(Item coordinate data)
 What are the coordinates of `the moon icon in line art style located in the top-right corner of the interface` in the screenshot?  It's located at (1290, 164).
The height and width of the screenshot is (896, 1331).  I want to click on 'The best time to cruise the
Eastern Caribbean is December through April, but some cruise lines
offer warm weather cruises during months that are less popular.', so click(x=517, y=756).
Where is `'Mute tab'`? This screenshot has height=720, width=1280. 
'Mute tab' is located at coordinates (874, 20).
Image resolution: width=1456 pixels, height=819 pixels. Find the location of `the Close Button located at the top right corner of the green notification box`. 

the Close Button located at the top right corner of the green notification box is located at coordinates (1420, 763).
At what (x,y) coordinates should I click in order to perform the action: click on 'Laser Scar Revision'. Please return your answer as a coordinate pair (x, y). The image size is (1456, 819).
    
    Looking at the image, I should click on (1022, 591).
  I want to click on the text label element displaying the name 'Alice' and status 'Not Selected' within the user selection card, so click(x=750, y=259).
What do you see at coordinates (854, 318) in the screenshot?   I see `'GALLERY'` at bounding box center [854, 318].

▶ **Problem to work on**
Convert the entries into a Markdown table with the columns Row and Line, starting at the line containing "has height=720, width=1280." and ending at the line containing "Looking at the", both included. Put one line in each row, number the rows, and skip blank lines.

▶ **Exercise solution**
| Row | Line |
|---|---|
| 1 | Where is `'Mute tab'`? This screenshot has height=720, width=1280.  |
| 2 | 'Mute tab' is located at coordinates (874, 20). |
| 3 | Image resolution: width=1456 pixels, height=819 pixels. Find the location of `the Close Button located at the top right corner of the green notification box`.  |
| 4 | the Close Button located at the top right corner of the green notification box is located at coordinates (1420, 763). |
| 5 | At what (x,y) coordinates should I click in order to perform the action: click on 'Laser Scar Revision'. Please return your answer as a coordinate pair (x, y). The image size is (1456, 819). |
| 6 |     Looking at the image, I should click on (1022, 591). |